Here is a sample ice report.

These conditions change daily, and sometimes you will see a noticeable difference over a matter of hours. Or, in our case, days go by with no usable change.

We have two options available. Head west from Pond Inlet and then northwards through Navy Board Inlet to reach Lancaster Sound, or head east back towards Greenland, and then northwards to gain the entrance to Lancaster Sound. Either way, we then head west through Lancaster Sound before turning southwards to pass through Peel Sound. In ideal conditions, we would take a week to sail the stretch shown.

You may ask why we did not sail directly into Lancaster Sound from Greenland, instead of allowing ourselves to be ‘trapped’ as we now are. This is because we all wanted to go climbing on Baffin Island, at a spot a few miles west of Pond Inlet.

Our yacht, Dodo’s Delight is GRP (i.e. fibreglass, not aluminium or steel). It has no adaptations to protect the rudder or propeller from ice for either forwards or reverse motion. Nor is the bow strengthened in any way. So, we cannot sensibly consider breaking through ice, and are dependent on finding open channels of water through the ice. As such, we are mainly interested in the ice coverage, indicated as a fraction between 0/10th (no ice) and 10/10th(solid ice).

This ice would not even register on the charts.

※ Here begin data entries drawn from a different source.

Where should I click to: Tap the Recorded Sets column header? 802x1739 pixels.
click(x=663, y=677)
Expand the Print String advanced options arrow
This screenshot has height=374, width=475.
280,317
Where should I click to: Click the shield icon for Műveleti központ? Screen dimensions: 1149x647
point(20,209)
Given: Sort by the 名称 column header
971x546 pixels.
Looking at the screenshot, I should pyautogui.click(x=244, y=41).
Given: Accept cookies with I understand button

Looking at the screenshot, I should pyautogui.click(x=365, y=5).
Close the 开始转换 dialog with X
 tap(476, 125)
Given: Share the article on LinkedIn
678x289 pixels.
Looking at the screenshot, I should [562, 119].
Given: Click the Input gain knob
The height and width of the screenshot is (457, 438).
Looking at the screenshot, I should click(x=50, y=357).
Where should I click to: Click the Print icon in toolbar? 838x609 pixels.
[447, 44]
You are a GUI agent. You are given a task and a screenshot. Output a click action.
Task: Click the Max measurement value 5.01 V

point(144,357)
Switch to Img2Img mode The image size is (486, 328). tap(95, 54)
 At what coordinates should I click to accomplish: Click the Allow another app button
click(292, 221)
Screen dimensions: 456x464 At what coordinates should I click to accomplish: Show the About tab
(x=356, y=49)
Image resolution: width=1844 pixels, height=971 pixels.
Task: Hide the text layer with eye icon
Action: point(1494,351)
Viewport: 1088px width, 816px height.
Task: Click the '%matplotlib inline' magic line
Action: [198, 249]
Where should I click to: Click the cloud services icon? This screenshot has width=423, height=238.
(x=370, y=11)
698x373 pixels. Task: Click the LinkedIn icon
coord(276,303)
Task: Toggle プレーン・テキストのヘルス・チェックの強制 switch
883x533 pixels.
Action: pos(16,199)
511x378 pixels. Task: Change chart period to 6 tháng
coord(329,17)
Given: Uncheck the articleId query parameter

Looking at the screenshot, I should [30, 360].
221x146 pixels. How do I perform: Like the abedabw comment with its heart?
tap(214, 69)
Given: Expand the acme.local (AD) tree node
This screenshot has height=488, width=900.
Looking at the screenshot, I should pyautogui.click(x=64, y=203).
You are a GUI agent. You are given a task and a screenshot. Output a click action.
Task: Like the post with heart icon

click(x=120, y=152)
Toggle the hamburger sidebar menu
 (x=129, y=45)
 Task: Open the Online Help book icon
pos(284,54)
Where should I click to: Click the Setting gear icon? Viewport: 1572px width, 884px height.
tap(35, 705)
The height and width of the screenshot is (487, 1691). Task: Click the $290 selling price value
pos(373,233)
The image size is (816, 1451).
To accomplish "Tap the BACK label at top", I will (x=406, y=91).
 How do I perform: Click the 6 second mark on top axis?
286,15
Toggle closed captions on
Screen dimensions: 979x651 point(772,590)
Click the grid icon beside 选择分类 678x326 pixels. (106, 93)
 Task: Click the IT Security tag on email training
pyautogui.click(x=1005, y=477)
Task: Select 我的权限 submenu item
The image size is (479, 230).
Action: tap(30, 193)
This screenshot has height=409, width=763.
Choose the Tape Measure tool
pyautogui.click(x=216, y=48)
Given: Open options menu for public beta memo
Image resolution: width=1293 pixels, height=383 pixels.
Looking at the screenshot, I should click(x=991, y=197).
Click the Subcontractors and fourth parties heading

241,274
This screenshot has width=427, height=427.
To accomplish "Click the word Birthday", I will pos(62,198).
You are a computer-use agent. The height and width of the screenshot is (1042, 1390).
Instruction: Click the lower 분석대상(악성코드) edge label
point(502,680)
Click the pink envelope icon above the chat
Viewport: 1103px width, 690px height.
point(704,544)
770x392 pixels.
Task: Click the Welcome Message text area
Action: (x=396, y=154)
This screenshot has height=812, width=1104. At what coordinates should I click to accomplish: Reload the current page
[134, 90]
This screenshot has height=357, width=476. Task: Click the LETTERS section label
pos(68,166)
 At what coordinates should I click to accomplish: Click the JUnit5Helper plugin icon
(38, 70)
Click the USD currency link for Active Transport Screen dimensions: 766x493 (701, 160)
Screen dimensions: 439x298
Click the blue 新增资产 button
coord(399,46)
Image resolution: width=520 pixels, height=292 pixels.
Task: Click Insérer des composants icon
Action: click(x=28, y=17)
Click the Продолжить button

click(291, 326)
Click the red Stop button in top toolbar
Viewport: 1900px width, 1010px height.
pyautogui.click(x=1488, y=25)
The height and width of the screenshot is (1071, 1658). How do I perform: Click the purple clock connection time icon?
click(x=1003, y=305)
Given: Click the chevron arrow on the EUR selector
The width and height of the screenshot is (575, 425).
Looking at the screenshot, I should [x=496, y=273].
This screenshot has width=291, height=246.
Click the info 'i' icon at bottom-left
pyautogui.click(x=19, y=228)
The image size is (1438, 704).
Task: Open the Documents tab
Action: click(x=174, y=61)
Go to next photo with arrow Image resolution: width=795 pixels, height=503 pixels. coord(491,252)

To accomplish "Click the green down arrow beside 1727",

Navigating through lots of ice depends on visibility, wind, currents, and the braveness (or stupidity) of the crew. Generally though, a “suitably equipped yacht in good conditions” can sail through ice up to 3/10th’s with caution, and through very short stretches of up 5/10th’s, although at a high risk of becoming trapped in the ice.

Going back to the ice chart, it is obvious why we are waiting. Both of our options have ice too dense for us to pass through safely. This sign sums it up really well.

Posted by Andrew

  1. xhabbo9054 said:

    I’m Huffing & Puffing hot air your way, despite cold and snow in the Western Cape! John R

  2. KUDOS!!! Job well done. Keep looking up!